Dom Quixote E Sancho Pan A Opostos Complementares
O primeiro texto bíblico, o Gênesis, relata que o homem começa sendo um. Deus corta o homem em dois. A cisão resulta num enfraquecimento da singularidade e a vida passa a ser uma constante busca pela outra metade perdida. Esta concepção torna-se presente nas religiões tradicionais, com a separação entre alma e corpo. Diante disso, o homem possui uma natureza dupla, estruturada através da união de dois elementos diferentes.
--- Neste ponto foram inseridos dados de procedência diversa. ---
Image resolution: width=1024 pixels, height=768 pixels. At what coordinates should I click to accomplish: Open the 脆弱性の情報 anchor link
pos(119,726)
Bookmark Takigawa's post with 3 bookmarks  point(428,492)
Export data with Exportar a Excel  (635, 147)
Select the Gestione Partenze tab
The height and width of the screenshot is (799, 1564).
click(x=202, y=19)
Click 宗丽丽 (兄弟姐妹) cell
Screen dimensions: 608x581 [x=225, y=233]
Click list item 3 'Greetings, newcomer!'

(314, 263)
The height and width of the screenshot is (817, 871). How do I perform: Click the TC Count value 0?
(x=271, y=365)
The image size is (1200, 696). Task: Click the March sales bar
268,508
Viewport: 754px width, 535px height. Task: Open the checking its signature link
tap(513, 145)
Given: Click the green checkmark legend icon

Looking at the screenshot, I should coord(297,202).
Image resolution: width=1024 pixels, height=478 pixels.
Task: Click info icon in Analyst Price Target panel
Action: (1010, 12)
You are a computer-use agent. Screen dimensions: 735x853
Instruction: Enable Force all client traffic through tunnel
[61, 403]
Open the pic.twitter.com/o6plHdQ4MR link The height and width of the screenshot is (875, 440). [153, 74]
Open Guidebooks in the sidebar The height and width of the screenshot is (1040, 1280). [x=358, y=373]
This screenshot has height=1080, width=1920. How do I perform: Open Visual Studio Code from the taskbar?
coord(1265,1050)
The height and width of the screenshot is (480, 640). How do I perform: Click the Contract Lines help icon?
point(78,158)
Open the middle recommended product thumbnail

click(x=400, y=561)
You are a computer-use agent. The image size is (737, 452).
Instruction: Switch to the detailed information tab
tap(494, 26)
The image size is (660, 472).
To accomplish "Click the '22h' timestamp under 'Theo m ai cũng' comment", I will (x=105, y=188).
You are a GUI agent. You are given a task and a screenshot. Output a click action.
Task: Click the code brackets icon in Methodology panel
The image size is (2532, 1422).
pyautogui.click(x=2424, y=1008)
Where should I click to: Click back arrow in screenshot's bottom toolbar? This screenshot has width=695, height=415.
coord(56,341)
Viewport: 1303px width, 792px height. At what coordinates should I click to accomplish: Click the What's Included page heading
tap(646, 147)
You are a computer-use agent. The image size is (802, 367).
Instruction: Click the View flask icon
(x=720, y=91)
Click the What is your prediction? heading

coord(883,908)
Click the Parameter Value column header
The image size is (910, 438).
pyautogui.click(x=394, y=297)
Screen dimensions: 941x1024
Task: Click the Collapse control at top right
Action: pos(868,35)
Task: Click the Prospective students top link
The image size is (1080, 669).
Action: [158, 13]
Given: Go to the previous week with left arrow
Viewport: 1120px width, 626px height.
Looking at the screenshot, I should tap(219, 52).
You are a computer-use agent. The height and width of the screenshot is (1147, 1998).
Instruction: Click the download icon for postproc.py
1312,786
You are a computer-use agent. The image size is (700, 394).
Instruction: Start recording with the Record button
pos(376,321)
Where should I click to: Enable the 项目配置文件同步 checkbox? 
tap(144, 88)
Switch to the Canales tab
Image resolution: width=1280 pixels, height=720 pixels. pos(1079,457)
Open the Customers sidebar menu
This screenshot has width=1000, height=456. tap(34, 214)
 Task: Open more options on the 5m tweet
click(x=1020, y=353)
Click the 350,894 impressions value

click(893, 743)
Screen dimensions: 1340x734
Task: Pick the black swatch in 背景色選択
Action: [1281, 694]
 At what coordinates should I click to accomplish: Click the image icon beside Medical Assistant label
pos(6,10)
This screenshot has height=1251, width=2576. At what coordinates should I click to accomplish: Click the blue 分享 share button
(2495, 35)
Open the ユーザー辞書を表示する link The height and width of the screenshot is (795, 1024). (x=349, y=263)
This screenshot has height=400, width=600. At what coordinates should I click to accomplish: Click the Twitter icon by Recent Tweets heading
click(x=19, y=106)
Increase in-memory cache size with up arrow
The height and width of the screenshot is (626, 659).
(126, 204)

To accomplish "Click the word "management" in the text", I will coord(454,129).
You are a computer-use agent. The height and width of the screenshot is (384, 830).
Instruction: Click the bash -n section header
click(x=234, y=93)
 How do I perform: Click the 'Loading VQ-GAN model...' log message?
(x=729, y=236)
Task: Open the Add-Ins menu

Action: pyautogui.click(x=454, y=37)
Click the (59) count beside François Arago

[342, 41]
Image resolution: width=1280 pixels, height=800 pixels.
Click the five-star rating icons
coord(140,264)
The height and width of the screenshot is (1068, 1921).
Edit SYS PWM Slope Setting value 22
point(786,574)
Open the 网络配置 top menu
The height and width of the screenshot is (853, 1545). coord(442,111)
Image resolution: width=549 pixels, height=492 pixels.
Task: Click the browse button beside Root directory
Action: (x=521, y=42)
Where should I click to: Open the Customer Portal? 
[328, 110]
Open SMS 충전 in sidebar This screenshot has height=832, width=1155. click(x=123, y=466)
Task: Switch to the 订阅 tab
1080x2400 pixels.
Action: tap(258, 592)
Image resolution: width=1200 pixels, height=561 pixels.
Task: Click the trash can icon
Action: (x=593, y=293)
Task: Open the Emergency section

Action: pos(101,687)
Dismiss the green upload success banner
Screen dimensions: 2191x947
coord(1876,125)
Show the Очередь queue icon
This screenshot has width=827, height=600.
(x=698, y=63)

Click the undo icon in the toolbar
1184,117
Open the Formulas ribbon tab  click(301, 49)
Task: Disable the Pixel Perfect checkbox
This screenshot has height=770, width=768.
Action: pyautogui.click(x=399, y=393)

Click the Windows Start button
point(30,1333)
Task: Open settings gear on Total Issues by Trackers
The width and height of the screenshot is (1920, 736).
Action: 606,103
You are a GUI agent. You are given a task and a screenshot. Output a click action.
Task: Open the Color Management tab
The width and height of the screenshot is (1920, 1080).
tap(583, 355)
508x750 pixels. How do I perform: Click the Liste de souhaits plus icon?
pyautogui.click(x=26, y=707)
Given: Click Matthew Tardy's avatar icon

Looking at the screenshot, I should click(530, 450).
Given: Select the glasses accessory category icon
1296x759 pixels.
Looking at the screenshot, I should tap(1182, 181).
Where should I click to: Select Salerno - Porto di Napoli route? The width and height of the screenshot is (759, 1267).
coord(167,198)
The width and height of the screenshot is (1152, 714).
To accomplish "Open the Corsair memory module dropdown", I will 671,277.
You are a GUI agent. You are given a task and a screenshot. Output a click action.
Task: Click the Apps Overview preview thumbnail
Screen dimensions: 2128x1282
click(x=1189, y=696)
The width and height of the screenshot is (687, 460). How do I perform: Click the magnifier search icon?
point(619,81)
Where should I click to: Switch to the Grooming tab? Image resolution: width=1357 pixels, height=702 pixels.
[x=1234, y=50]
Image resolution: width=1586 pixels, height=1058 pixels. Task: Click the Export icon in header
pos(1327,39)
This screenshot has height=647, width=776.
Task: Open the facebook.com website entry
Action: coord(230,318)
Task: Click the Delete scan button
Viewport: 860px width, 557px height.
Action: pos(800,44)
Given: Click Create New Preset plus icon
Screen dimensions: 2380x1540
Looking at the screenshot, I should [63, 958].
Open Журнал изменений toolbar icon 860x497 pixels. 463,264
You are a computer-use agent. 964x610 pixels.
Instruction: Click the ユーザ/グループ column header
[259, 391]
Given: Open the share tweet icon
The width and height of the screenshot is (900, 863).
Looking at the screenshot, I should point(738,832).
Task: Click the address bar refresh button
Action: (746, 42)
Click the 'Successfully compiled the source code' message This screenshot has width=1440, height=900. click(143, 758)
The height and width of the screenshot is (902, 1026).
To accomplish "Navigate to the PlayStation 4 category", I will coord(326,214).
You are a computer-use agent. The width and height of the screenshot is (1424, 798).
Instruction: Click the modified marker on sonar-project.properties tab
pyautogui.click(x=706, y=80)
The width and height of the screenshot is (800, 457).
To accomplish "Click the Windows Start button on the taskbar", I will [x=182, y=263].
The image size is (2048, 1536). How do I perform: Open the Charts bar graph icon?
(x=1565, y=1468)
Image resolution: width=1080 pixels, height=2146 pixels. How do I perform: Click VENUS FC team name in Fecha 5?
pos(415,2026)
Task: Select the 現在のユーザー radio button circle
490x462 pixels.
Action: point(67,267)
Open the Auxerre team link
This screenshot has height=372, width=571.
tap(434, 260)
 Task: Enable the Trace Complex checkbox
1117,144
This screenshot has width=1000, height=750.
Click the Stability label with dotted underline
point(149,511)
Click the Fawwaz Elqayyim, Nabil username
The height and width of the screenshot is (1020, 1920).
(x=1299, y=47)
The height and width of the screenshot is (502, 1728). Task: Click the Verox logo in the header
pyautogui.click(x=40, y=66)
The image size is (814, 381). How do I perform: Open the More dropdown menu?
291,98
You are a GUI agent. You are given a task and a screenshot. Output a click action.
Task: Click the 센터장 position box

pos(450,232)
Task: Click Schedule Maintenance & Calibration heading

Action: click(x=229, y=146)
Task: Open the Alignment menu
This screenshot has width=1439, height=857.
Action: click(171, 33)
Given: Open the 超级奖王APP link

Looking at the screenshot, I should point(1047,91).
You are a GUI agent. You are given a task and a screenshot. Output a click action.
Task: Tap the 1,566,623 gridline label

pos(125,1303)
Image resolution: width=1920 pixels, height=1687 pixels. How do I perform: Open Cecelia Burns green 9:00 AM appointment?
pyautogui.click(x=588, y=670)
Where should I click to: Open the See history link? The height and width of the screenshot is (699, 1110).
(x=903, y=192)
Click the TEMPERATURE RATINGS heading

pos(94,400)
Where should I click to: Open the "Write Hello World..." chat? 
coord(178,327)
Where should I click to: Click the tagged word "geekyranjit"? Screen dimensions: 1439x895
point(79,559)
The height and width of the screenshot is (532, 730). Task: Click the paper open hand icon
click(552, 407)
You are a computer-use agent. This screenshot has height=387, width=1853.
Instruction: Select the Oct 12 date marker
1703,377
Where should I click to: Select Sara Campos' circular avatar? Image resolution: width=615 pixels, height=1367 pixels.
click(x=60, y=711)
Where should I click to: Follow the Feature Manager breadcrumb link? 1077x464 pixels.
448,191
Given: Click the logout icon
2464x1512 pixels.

Esta dualidade, antítese, cisão, remete, em termos do imaginário, ao fenômeno especular inscrito no duplo: espelhos, duplos, e reflexos habitam as lendas, as histórias de magia e as tradições populares, articulando um profundo sentimento de insegurança individual, social ou comunitária. Esta temática faz parte dos temas literários com profundas raízes mitológicas. No mundo em que a diferença é articulada através do sentido e do valor, a noção do duplo, da réplica, perturba e inquieta a identidade porque testemunha a insuficiência do ser.
A questão da dualidade do sujeito é uma recorrência na literatura universal, constituindo a temática do duplo, cujas origens remetem a um passado remoto de crenças e histórias populares. Assim, este conceito está muito presente em Dom Quixote de La Mancha (1605) 1ª parte e 2ª parte (1615), de Miguel de Cervantes. A obra emerge do Século de Ouro da literatura espanhola proporcionando uma mudança significativa na concepção do duplo, tratando do questionamento da identidade única do sujeito.
Dom Quixote de La Mancha apresenta as alterações do ser humano cindidas em dois personagens considerados duplos complementares. Apesar disso, simultaneamente à amizade entre o Cavaleiro da Triste Figura e seu fiel escudeiro, Cervantes atualiza a problemática do duplo desdobrando-o na relação do próprio eu consigo mesmo, uma vez que o engenhoso fidalgo Alonso Quijano morre simbolicamente para renascer sob a forma do engenhoso cavaleiro Dom Quixote.